THINGS TO DO -
(1) Answer these questions from the essay about being a mother of one:
(a) In what year did the writer start working in a school?
(b) In what month and year did the writer first fall pregnant?
(c) How many months after the ectopic pregnancy did the writer fall pregnant again?
(2) Could you quote the essay about being a mother of one, starting with "I feel like I" and going on through "keep for myself!"?

EXCERPTED TEXT -
*** Block opens ***

Is this your first?
“This is my first and only,” I replied.

It’s not even been 24 hours since the birth of my son. I shuffle down the corridor, holding my stomach as I imagine the horror of my c-section stitches busting open. I can’t carry anything, not even my newborn baby. So his dad and my sister are there to help. As I exit the postnatal ward after being coerced to leave my bed prematurely, I pass by a midwife who was with me during my labour. She congratulates me and then continues to comment with what I can only assume is some sort of sick joke. “I’ll see you again soon,” she says. I’m so shocked I almost drop to the floor! I tell her that I won’t be doing that again, but she laughs and says, “They all say that, but you’ll be back here in a year I guarantee it!” I can’t help but feel instantly upset by her comment. I guess it’s because I feel like she’s generalising me and I’ve never been one to want to be put into a societal box. I didn’t respond, but at that moment I’m completely unaware of how many more times I would hear comments like this for weeks, months and possibly years to come.
Can we talk about the pressures put on mums after having one child, to have another? I never realised how much this was a thing but it is. I think it’s safe to say that there is already this huge stigma around asking a woman who has no children when they’ll be having kids. Therefore, why isn’t this the same approach with a woman who’s already had one child? Is there this automatic assumption that once you’ve had one, you’re pretty much destined to have another?
I feel like I was late to the party with having a child as it wasn’t something I had originally wanted for myself. Not everyone wants kids right? And that’s okay! But then I started working in a school back in 2019, and I just absolutely loved working with children. I remember always feeling quite attached to my assigned 1-to-1 child and felt sad when it was time to move on. It was only then that I started to get that slight tingle in my ovaries which made me rethink about having a little one for myself. I grew to love the idea of having a mini-me. One I wouldn’t have to say goodbye to and one that I could keep for myself!
So it was decided, 2022 was the year I was going to try for a baby! I had no idea how fertile I was, especially at my age. Then came the dread. I hadn’t thought this far ahead. What if I couldn’t get pregnant? What if it took me years? I didn’t feel like I had the years to spare (although I did, it’s just societal pressures telling me that I didn’t!) But then by some beautiful miracle, I fell pregnant, in March 2022. I had COVID for the 2nd time when I found out, so I was pretty ill at the time. I don’t think this helped, along with other stressful factors. The pregnancy resulted in a loss and was acknowledged as an ectopic pregnancy. I couldn’t believe it.
I knew I wasn’t ready to try again. I needed time to mourn the loss of the baby that could’ve been. However, I ended up falling pregnant 4 months after my ectopic, but I didn’t feel ready yet, mentally or emotionally.
My pregnancy was not smooth sailing, throwing in placenta placement issues, gestational diabetes, pelvic pain and group strep B. It felt like nature was against me again. It was a battle. And it felt like a lonely one.
After a traumatic birth, my little boy was born. The love I felt for this tiny human was indescribable, but alongside this overwhelming joy came my postpartum journey. Medical neglect, lack of care and a long journey ahead to recovering and healing my mind and body.
So when people continue to make assumptions and are then shocked when I tell them that I am one and done, they don’t see what’s going on beneath the surface. They don’t see the fear of experiencing another loss, the fear of another difficult pregnancy, or the fear of another traumatic and unpredictable birth experience.
If they did, they wouldn’t assume.
Of course, no one knows what the future holds, the universe could have different plans for me, however, the decision to have a second child is never going to be something for others to decide.

*** Block closes ***

(Dataset entries)
*** Block opens ***

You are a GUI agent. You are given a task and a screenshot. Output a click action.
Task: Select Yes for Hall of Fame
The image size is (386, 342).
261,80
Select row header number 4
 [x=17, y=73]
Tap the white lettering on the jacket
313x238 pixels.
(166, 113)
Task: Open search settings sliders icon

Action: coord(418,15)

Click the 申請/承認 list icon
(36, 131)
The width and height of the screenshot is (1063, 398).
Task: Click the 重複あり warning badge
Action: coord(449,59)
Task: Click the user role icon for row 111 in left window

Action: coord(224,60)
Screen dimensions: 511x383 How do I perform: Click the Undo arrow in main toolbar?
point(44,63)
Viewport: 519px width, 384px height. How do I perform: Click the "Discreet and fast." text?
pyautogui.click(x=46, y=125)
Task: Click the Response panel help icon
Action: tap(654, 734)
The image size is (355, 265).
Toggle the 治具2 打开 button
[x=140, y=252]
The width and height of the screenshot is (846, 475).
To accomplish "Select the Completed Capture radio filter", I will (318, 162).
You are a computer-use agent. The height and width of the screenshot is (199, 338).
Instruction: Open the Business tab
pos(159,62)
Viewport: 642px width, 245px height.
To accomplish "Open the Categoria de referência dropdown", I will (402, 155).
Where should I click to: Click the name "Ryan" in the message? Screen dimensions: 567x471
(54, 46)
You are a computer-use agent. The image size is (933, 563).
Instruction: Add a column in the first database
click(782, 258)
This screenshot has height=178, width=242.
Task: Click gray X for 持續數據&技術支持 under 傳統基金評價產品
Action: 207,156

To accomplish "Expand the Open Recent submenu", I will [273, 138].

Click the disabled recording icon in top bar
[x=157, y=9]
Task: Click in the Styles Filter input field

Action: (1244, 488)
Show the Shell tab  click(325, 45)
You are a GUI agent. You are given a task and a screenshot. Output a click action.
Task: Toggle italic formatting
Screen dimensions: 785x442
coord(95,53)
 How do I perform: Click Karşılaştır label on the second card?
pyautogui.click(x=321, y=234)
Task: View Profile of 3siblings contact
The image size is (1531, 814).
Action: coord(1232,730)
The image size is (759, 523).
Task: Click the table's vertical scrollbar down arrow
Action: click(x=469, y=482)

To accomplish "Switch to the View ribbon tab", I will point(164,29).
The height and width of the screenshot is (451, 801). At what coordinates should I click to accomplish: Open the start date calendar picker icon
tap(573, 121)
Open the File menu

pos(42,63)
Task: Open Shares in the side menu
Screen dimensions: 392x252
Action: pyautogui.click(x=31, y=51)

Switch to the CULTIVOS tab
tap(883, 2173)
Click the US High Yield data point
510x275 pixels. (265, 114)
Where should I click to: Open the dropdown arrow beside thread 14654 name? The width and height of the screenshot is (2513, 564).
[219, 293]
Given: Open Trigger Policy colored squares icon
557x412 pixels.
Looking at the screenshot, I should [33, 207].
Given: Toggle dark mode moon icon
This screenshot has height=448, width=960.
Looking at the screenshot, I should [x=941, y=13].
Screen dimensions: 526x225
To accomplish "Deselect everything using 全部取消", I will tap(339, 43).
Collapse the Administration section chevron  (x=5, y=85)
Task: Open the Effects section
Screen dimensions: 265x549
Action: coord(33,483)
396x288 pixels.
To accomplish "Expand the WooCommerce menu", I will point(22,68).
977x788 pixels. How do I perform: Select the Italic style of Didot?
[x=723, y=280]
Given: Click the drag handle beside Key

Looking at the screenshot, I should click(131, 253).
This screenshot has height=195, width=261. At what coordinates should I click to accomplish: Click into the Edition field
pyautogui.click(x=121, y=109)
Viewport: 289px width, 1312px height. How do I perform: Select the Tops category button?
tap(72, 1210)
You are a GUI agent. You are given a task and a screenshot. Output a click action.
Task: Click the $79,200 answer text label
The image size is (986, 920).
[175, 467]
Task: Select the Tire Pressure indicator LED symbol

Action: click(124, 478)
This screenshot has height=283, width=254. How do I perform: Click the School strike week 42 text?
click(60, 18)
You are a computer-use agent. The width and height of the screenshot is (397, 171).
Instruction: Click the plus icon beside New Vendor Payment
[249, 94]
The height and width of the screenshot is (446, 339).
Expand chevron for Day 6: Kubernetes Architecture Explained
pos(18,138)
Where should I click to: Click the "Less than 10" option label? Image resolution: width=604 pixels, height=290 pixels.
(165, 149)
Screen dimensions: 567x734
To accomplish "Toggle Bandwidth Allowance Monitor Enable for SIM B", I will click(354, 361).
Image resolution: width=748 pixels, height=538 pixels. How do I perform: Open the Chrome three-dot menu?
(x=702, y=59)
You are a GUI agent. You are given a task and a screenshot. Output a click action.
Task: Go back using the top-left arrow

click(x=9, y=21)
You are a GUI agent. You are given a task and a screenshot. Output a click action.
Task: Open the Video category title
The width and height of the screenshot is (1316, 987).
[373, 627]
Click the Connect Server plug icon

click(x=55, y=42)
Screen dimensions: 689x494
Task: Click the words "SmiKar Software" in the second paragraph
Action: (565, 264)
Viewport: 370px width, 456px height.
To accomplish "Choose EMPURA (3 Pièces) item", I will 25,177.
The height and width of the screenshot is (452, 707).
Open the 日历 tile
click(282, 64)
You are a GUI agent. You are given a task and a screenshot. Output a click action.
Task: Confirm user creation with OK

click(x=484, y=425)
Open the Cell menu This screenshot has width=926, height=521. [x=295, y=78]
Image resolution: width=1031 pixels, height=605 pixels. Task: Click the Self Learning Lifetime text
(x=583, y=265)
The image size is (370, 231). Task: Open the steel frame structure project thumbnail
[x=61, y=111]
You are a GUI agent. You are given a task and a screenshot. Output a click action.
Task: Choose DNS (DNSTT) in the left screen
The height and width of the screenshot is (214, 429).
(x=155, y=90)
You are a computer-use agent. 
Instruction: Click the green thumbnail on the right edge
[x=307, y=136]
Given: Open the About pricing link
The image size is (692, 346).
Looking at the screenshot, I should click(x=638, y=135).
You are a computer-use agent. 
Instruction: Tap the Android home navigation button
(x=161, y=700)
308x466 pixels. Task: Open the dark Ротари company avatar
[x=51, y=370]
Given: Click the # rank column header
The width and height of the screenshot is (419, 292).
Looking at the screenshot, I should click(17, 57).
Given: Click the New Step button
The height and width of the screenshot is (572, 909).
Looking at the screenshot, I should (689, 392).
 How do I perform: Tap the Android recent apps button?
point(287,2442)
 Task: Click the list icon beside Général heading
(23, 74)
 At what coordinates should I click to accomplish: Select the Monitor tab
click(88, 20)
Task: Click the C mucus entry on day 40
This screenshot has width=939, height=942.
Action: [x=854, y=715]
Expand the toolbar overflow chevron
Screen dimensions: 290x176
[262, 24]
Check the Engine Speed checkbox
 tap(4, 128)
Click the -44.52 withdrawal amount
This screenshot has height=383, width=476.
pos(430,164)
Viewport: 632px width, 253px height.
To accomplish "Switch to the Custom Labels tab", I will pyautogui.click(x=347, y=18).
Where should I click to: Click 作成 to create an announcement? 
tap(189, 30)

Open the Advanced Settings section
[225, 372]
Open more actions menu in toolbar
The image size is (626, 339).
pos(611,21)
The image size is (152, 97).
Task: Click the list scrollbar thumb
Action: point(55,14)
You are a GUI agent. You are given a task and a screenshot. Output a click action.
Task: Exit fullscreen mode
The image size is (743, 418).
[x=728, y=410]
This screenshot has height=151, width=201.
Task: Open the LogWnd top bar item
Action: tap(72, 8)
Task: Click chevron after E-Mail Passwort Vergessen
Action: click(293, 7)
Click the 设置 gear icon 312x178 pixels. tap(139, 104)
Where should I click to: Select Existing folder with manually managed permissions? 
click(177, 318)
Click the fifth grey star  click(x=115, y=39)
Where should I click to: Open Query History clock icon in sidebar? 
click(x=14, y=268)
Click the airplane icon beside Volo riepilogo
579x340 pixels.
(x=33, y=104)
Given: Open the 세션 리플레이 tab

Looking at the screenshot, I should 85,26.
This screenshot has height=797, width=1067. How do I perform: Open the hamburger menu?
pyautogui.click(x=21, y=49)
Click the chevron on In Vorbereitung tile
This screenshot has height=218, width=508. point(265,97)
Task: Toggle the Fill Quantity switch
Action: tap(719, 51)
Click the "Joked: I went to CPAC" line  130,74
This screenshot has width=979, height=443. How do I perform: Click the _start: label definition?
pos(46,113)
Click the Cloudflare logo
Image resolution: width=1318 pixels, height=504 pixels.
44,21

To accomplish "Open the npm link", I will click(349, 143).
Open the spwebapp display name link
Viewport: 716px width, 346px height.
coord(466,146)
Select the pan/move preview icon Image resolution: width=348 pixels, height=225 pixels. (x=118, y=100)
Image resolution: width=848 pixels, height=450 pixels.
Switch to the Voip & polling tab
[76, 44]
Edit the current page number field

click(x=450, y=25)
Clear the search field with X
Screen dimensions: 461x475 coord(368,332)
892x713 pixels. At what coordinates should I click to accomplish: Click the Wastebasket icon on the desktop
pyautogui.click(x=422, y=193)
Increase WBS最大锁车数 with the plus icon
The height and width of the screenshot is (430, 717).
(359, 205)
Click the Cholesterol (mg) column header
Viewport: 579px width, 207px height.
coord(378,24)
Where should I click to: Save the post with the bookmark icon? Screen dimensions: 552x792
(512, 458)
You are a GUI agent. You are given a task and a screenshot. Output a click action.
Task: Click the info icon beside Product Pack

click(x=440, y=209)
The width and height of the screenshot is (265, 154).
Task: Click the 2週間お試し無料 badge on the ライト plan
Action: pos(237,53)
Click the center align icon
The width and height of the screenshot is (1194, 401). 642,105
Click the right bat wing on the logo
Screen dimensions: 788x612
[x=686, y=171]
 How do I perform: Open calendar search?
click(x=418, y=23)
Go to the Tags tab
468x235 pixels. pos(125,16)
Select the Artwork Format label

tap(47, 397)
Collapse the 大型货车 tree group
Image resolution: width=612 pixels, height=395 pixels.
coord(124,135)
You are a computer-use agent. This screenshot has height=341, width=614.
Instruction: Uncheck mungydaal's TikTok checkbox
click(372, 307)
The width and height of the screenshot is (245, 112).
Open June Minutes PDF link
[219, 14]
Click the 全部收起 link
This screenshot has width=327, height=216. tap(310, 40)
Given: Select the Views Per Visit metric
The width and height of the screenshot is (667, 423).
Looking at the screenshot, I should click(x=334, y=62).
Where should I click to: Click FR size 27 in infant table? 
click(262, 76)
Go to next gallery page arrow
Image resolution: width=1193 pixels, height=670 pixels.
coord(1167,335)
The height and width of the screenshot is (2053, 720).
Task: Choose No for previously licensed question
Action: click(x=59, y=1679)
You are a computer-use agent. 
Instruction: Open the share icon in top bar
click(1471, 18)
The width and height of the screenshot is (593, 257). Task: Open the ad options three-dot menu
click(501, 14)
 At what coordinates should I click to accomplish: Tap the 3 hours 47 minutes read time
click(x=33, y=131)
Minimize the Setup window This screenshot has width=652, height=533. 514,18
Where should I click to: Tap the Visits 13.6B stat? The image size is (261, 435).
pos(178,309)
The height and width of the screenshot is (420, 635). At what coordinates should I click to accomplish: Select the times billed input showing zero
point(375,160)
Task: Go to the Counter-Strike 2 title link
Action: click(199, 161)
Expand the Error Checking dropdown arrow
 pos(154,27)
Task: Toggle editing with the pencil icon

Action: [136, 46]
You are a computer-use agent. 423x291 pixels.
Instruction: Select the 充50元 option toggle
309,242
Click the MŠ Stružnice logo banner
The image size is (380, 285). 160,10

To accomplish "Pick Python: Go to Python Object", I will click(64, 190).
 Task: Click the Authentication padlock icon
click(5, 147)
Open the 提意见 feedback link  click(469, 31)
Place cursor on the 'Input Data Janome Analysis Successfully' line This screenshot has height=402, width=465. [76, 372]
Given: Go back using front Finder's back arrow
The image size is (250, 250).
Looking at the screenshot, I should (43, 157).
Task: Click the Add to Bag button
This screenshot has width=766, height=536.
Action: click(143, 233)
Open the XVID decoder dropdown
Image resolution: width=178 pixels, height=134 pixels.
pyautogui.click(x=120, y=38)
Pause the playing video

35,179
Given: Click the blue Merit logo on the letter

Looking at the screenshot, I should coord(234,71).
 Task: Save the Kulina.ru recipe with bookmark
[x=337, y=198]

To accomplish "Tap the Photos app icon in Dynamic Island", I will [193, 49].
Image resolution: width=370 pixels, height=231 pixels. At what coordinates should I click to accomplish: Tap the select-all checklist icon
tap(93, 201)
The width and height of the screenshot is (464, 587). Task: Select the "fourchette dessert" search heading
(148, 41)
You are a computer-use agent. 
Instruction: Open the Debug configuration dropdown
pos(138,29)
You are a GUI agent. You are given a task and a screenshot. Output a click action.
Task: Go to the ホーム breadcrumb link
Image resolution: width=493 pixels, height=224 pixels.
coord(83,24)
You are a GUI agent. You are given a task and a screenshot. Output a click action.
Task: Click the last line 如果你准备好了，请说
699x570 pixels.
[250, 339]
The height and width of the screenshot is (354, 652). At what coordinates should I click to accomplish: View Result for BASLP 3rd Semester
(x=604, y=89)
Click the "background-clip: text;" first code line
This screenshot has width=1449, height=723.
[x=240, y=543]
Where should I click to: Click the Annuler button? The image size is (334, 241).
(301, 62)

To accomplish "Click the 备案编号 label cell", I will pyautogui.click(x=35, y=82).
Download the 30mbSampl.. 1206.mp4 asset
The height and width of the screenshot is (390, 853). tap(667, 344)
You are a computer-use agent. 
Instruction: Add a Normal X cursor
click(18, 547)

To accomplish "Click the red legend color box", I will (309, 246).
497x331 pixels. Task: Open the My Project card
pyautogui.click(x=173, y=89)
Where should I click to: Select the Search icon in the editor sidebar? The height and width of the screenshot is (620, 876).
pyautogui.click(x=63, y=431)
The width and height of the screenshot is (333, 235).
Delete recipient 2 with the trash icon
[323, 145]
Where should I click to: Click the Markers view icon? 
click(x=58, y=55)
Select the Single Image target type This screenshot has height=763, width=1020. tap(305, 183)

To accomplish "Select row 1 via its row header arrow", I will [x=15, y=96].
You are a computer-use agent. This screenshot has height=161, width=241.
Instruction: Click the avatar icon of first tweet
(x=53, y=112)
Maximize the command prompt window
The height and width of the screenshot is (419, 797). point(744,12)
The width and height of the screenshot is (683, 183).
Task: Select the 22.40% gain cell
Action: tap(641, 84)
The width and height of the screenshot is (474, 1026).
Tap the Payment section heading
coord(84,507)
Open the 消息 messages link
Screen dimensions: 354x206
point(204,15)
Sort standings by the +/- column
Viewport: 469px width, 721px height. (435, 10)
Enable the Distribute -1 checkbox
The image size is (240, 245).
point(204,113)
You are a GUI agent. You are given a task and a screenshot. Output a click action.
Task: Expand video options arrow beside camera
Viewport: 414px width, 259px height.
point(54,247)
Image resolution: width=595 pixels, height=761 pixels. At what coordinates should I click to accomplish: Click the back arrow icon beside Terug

*** Block closes ***

TASK-BY-TASK SOLUTIONS -
(1)
(a) 2019
(b) March 2022
(c) 4 months

(2)
I feel like I was late to the party with having a child as it wasn’t something I had originally wanted for myself. Not everyone wants kids right? And that’s okay! But then I started working in a school back in 2019, and I just absolutely loved working with children. I remember always feeling quite attached to my assigned 1-to-1 child and felt sad when it was time to move on. It was only then that I started to get that slight tingle in my ovaries which made me rethink about having a little one for myself. I grew to love the idea of having a mini-me. One I wouldn’t have to say goodbye to and one that I could keep for myself!